(Work task): Among the records that follow, find the line with "You are a GUI" and the line with "Add the 邮件 mail". Set down those lines and all lines between them exactly, without adding anything.

_ _ _ _ _

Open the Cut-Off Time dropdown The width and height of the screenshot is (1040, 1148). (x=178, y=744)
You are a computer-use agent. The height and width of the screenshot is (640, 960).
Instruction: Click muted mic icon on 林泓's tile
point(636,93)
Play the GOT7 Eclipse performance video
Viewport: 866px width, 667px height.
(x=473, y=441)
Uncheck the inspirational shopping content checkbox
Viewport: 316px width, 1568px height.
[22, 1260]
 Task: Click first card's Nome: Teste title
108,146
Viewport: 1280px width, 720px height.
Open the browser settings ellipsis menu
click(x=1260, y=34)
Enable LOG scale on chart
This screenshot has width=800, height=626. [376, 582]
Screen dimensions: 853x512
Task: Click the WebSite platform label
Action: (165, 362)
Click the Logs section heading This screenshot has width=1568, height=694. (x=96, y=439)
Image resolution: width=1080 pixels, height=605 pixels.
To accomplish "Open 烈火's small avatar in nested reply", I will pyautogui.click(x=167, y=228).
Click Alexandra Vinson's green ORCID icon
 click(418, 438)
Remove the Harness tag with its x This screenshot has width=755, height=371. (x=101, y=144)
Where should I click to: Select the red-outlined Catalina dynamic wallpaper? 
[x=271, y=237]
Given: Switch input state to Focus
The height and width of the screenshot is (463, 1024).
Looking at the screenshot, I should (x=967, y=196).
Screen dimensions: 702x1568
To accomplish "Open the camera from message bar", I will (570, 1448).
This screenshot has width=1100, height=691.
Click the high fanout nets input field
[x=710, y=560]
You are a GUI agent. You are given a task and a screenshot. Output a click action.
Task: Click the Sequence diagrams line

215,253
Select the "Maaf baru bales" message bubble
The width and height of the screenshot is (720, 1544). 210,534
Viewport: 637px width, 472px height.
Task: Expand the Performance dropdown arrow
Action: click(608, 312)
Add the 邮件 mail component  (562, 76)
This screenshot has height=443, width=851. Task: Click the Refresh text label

_ _ _ _ _

(Task response):
You are a GUI agent. You are given a task and a screenshot. Output a click action.
Task: Click the Sequence diagrams line

215,253
Select the "Maaf baru bales" message bubble
The width and height of the screenshot is (720, 1544). 210,534
Viewport: 637px width, 472px height.
Task: Expand the Performance dropdown arrow
Action: click(608, 312)
Add the 邮件 mail component  (562, 76)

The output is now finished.